[Goal of the exercise]: Every line below that contains "with" is to be copied.

Collection entries
※

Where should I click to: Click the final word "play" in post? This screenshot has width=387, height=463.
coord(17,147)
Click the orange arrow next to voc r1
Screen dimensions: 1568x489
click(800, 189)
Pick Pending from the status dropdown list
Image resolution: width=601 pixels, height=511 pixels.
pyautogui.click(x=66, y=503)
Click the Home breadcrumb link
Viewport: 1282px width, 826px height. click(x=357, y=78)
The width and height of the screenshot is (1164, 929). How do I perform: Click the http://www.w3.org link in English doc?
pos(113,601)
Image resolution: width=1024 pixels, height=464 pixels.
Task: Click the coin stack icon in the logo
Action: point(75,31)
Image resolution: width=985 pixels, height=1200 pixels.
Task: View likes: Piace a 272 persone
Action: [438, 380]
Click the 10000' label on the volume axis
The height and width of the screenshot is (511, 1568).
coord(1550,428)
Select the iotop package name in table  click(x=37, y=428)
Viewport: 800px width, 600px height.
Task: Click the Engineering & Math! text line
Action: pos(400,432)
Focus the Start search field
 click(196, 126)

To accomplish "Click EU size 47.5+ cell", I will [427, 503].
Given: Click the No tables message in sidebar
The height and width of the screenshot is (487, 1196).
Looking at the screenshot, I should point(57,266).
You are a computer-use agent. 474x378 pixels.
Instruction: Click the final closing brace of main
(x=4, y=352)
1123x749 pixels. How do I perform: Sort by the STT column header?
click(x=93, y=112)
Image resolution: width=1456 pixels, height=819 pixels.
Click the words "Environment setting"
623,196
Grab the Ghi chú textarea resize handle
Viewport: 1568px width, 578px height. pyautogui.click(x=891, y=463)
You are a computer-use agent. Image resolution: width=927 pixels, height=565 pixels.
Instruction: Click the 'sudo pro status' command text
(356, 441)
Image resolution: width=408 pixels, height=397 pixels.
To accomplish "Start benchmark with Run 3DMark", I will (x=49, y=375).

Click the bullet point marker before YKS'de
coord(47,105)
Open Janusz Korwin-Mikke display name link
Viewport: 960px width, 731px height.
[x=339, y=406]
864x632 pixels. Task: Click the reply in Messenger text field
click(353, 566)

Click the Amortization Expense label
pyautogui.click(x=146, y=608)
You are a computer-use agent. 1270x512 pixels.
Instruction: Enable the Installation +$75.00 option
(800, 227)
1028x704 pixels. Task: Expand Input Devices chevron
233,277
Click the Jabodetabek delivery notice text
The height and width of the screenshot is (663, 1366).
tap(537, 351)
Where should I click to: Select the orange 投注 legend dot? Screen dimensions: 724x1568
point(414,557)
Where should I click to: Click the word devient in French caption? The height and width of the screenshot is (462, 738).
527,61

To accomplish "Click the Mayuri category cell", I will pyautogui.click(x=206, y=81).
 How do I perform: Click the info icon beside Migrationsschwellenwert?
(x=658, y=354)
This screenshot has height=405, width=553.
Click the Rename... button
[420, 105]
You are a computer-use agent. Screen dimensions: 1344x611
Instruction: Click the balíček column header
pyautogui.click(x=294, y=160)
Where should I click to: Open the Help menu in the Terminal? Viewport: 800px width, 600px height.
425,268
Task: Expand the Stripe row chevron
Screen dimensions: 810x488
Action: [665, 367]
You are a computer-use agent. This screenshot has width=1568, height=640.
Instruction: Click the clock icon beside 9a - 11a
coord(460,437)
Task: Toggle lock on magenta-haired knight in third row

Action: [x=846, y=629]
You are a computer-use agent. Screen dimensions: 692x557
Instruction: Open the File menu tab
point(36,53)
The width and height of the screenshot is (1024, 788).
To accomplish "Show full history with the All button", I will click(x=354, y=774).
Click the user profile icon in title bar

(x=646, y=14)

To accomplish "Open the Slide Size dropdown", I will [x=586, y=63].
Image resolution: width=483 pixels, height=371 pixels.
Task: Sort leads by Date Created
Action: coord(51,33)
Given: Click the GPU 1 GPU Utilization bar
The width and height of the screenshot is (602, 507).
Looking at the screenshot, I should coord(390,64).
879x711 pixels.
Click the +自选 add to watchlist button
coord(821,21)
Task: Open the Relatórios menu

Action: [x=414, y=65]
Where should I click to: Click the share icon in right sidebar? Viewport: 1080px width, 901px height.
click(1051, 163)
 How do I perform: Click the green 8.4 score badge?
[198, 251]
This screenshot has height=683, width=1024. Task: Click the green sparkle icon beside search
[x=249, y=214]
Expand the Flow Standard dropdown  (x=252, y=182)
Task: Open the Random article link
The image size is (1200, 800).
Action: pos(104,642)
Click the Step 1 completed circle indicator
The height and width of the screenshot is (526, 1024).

※

[Written reply]:
To accomplish "Start benchmark with Run 3DMark", I will (x=49, y=375).
To accomplish "Show full history with the All button", I will click(x=354, y=774).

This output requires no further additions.